By the time Richard M. Smith was born 21 years ago, Bobby Seale -- co-founder and chairman of the Black Panther Party -- had already quit the organization that helped create the unsettling, startling image of African-Americans advocating violent revolution.
Smith, the president of Western Maryland College's Black Student Union -- and who was instrumental in arranging Seale's appearance on campus today -- encountered the Black Panthers in the eighth grade.
What he heard about them was this:
"That there was a militant group who didn't like white people," he recalled with a laugh. "But my mother always brought me up to research things."
He learned not only of their insistence on the right to bear arms but of their alliance with other groups in opposing the Vietnam War and their support of the rights of Chicanos and Native Americans.

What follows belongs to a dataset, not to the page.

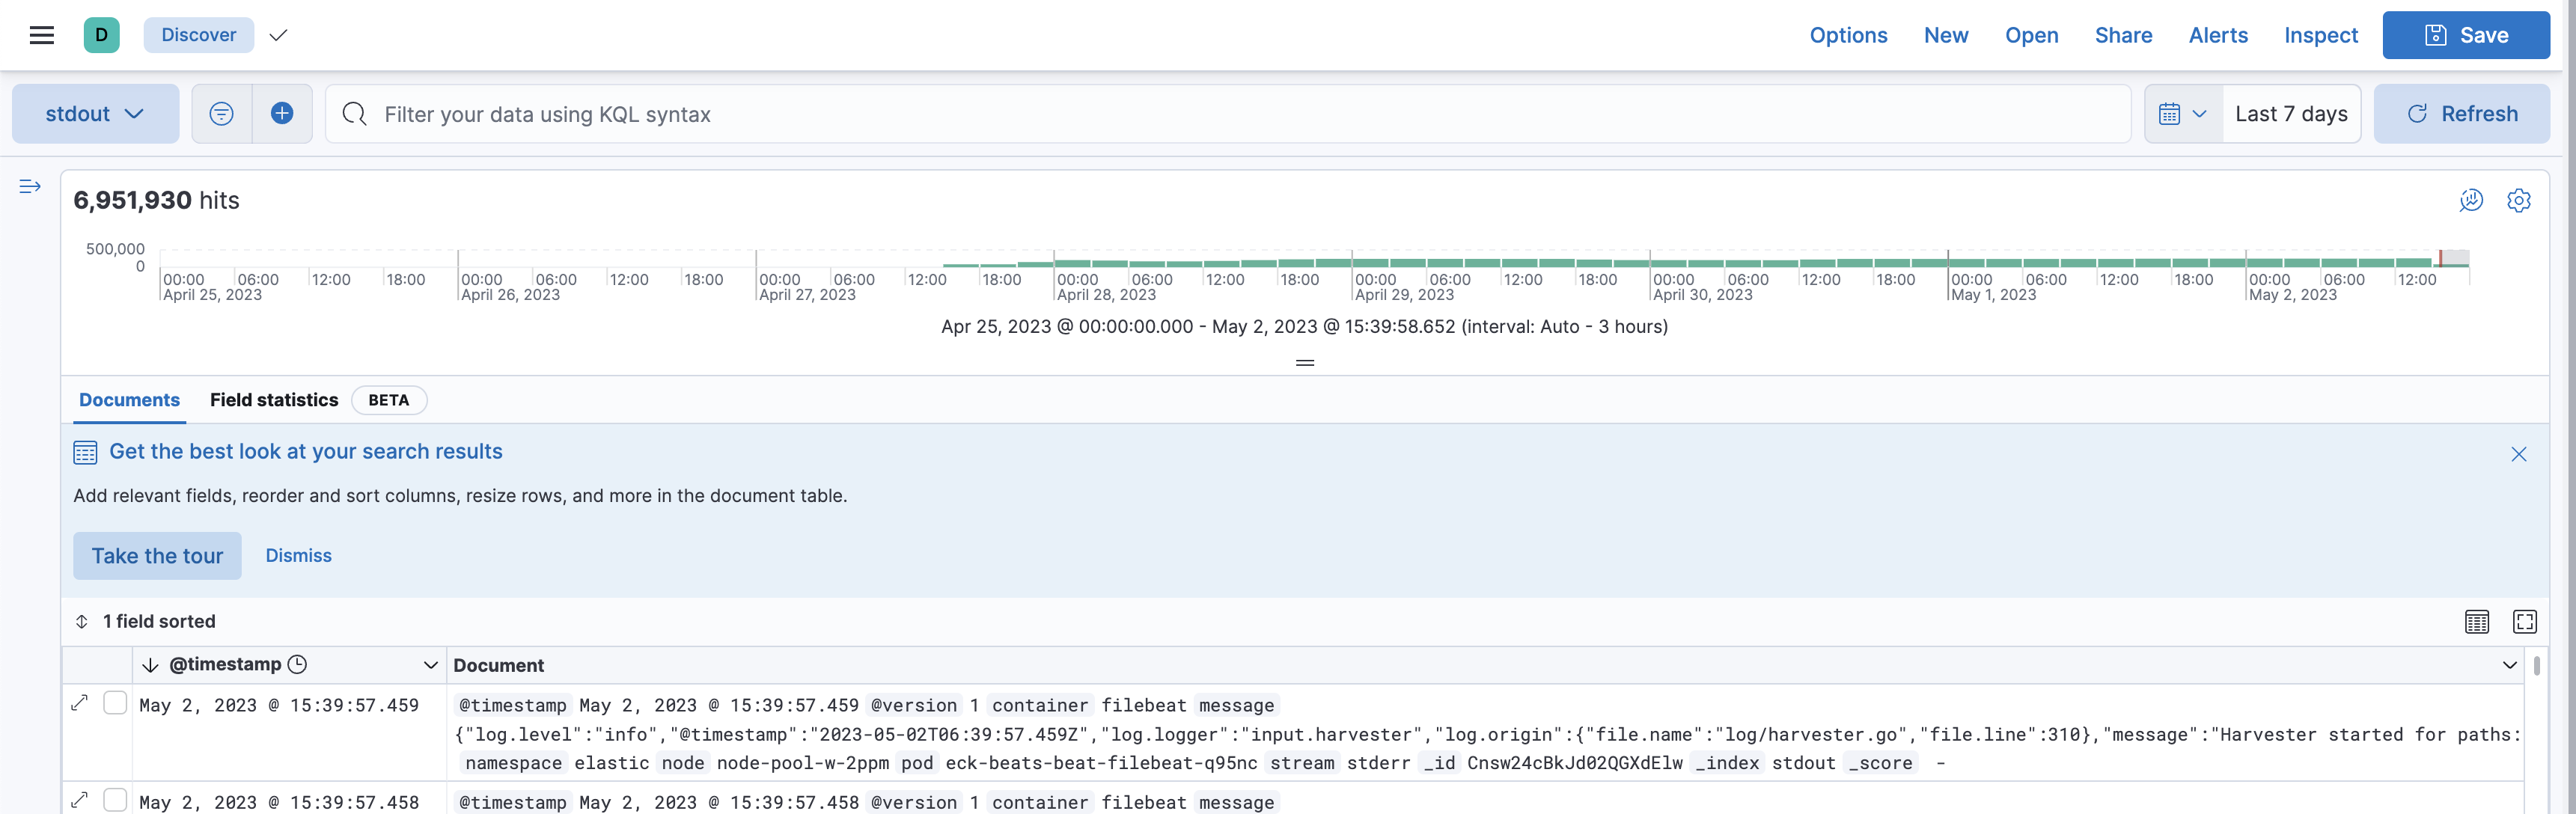
Task: Click the Dismiss link
Action: click(298, 556)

The Black Panther Party sponsored free breakfast programs for children, manufactured clothing and opened free health clinics.
For those reasons, Seale, 63, will be speaking at 7 p.m. today at Western Maryland's Baker Memorial Chapel in Westminster.
It's been more than 25 years since Seale quit the group he co-founded in 1966 with the late Huey P. Newton in Oakland, Calif.
The party, which once claimed 5,000 members throughout U.S. cities, was weakened by dissension and violence, and all but disappeared by the end of the 1970s.
Seale now works as a community activist in the Philadelphia area, directing Project REACH, which trains young people as carpenters, drywallers, roofers, painters, plumbers and electricians, and renovates decrepit housing for use by homeless mothers and their children.
He also travels regularly to speak about the Panthers, the 1960s and his current projects, which have included a barbecue cookbook.
But he still echoes the Panthers cry: "All power to all the people."
He advocates what he calls a "grass-roots people's pragmatic philosophical view" -- mixing a vision of cooperative spirit and environmental activism with resistance to racism and sexism.
In addition to his role as chairman of the Panthers, Seale gained fame as one of the "Chicago Eight" defendants, charged with conspiring to commit violence in the streets during the 1968 Democratic Convention.
He was bound and gagged during the trial, in 1969, after the judge decided he was disrupting the proceedings.
His case was separated from the 4 1/2-month trial, and he and the others were acquitted of the conspiracy charge.
Seale, however, was jailed for two years for contempt of court, leading to a nationwide Panther-sponsored "Free Bobby Seale" campaign. The contempt-of-court conviction was reversed by a federal appeals court that criticized the trial judge.
Seale looks back at those times with wry humor. He has remarked that the Black Panthers' images and slogans made the party famous worldwide before it had enough money to pay office rent.
"Bobby Seale is someone I personally have really followed," said Smith, the Western Maryland College student. Smith went from office to office at the college to raise Seale's $4,500 speaking fee, an amount far beyond the resources of the 40-member Black Student Union.
"We're excited, because this is the first time the Black Student Union in a while has done something like this, and we were able to make it happen," Smith said.